▶ **TASK BRIEF**: Every record below, from the first line to the last, is to be set down again exactly.

Collected data:
_____

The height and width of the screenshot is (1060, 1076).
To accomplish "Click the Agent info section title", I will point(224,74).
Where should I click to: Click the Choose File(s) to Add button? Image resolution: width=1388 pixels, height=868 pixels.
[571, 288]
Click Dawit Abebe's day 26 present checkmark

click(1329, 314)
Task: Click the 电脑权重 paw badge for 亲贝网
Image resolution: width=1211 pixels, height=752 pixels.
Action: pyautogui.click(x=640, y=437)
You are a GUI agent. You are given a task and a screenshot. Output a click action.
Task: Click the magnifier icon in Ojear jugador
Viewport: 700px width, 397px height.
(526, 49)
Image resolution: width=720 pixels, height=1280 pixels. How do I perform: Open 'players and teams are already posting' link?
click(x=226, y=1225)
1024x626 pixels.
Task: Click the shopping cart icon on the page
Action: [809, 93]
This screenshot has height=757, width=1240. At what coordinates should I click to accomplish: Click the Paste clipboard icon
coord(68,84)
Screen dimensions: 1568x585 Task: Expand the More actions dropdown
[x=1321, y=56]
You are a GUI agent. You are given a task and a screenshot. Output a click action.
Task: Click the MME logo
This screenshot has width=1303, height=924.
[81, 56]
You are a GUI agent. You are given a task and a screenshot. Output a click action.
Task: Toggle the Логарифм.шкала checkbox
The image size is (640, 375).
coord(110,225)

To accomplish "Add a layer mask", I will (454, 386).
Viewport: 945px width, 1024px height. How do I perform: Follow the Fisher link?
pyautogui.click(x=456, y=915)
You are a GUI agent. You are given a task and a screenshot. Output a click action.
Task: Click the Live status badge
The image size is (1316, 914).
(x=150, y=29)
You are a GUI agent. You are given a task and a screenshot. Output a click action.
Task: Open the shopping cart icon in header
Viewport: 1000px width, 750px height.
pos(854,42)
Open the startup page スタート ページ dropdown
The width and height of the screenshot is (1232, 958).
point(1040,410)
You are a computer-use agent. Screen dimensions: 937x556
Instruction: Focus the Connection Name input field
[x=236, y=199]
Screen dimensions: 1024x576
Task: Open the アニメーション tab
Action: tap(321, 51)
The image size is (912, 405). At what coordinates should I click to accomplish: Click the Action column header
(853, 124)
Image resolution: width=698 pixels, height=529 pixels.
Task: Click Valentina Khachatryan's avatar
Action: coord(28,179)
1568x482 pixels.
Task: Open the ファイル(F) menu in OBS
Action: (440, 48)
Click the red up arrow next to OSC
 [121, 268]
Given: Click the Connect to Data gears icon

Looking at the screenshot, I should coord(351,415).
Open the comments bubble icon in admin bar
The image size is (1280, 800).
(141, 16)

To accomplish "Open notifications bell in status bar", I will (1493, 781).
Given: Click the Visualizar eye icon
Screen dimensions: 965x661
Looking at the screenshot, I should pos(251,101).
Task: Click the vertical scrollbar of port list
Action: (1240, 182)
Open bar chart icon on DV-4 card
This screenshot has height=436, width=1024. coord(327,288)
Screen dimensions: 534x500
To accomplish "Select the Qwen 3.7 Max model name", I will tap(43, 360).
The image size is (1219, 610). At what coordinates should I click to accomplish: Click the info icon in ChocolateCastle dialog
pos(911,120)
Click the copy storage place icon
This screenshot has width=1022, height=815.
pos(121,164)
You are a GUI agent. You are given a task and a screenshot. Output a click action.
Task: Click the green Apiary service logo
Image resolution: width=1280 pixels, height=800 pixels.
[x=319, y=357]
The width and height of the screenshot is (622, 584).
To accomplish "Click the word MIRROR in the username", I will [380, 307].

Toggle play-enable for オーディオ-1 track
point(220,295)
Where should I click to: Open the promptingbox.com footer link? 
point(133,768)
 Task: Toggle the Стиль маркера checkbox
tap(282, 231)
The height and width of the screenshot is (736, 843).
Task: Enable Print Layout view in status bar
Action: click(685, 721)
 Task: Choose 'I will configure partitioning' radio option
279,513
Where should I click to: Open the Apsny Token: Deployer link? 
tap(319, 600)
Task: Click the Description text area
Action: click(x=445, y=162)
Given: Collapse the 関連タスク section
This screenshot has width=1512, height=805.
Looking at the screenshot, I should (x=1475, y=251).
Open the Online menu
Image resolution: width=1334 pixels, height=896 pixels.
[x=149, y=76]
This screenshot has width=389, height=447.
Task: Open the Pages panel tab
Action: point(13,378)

_____

▶ **ANSWER SPACE**:
The height and width of the screenshot is (1060, 1076).
To accomplish "Click the Agent info section title", I will point(224,74).
Where should I click to: Click the Choose File(s) to Add button? Image resolution: width=1388 pixels, height=868 pixels.
[571, 288]
Click Dawit Abebe's day 26 present checkmark

click(1329, 314)
Task: Click the 电脑权重 paw badge for 亲贝网
Image resolution: width=1211 pixels, height=752 pixels.
Action: pyautogui.click(x=640, y=437)
You are a GUI agent. You are given a task and a screenshot. Output a click action.
Task: Click the magnifier icon in Ojear jugador
Viewport: 700px width, 397px height.
(526, 49)
Image resolution: width=720 pixels, height=1280 pixels. How do I perform: Open 'players and teams are already posting' link?
click(x=226, y=1225)
1024x626 pixels.
Task: Click the shopping cart icon on the page
Action: [809, 93]
This screenshot has height=757, width=1240. At what coordinates should I click to accomplish: Click the Paste clipboard icon
coord(68,84)
Screen dimensions: 1568x585 Task: Expand the More actions dropdown
[x=1321, y=56]
You are a GUI agent. You are given a task and a screenshot. Output a click action.
Task: Click the MME logo
This screenshot has width=1303, height=924.
[81, 56]
You are a GUI agent. You are given a task and a screenshot. Output a click action.
Task: Toggle the Логарифм.шкала checkbox
The image size is (640, 375).
coord(110,225)

To accomplish "Add a layer mask", I will (454, 386).
Viewport: 945px width, 1024px height. How do I perform: Follow the Fisher link?
pyautogui.click(x=456, y=915)
You are a GUI agent. You are given a task and a screenshot. Output a click action.
Task: Click the Live status badge
The image size is (1316, 914).
(x=150, y=29)
You are a GUI agent. You are given a task and a screenshot. Output a click action.
Task: Open the shopping cart icon in header
Viewport: 1000px width, 750px height.
pos(854,42)
Open the startup page スタート ページ dropdown
The width and height of the screenshot is (1232, 958).
point(1040,410)
You are a computer-use agent. Screen dimensions: 937x556
Instruction: Focus the Connection Name input field
[x=236, y=199]
Screen dimensions: 1024x576
Task: Open the アニメーション tab
Action: tap(321, 51)
The image size is (912, 405). At what coordinates should I click to accomplish: Click the Action column header
(853, 124)
Image resolution: width=698 pixels, height=529 pixels.
Task: Click Valentina Khachatryan's avatar
Action: coord(28,179)
1568x482 pixels.
Task: Open the ファイル(F) menu in OBS
Action: (440, 48)
Click the red up arrow next to OSC
 [121, 268]
Given: Click the Connect to Data gears icon

Looking at the screenshot, I should coord(351,415).
Open the comments bubble icon in admin bar
The image size is (1280, 800).
(141, 16)

To accomplish "Open notifications bell in status bar", I will (1493, 781).
Given: Click the Visualizar eye icon
Screen dimensions: 965x661
Looking at the screenshot, I should pos(251,101).
Task: Click the vertical scrollbar of port list
Action: (1240, 182)
Open bar chart icon on DV-4 card
This screenshot has height=436, width=1024. coord(327,288)
Screen dimensions: 534x500
To accomplish "Select the Qwen 3.7 Max model name", I will tap(43, 360).
The image size is (1219, 610). At what coordinates should I click to accomplish: Click the info icon in ChocolateCastle dialog
pos(911,120)
Click the copy storage place icon
This screenshot has width=1022, height=815.
pos(121,164)
You are a GUI agent. You are given a task and a screenshot. Output a click action.
Task: Click the green Apiary service logo
Image resolution: width=1280 pixels, height=800 pixels.
[x=319, y=357]
The width and height of the screenshot is (622, 584).
To accomplish "Click the word MIRROR in the username", I will [380, 307].

Toggle play-enable for オーディオ-1 track
point(220,295)
Where should I click to: Open the promptingbox.com footer link? 
point(133,768)
 Task: Toggle the Стиль маркера checkbox
tap(282, 231)
The height and width of the screenshot is (736, 843).
Task: Enable Print Layout view in status bar
Action: click(685, 721)
 Task: Choose 'I will configure partitioning' radio option
279,513
Where should I click to: Open the Apsny Token: Deployer link? 
tap(319, 600)
Task: Click the Description text area
Action: click(x=445, y=162)
Given: Collapse the 関連タスク section
This screenshot has width=1512, height=805.
Looking at the screenshot, I should (x=1475, y=251).
Open the Online menu
Image resolution: width=1334 pixels, height=896 pixels.
[x=149, y=76]
This screenshot has width=389, height=447.
Task: Open the Pages panel tab
Action: point(13,378)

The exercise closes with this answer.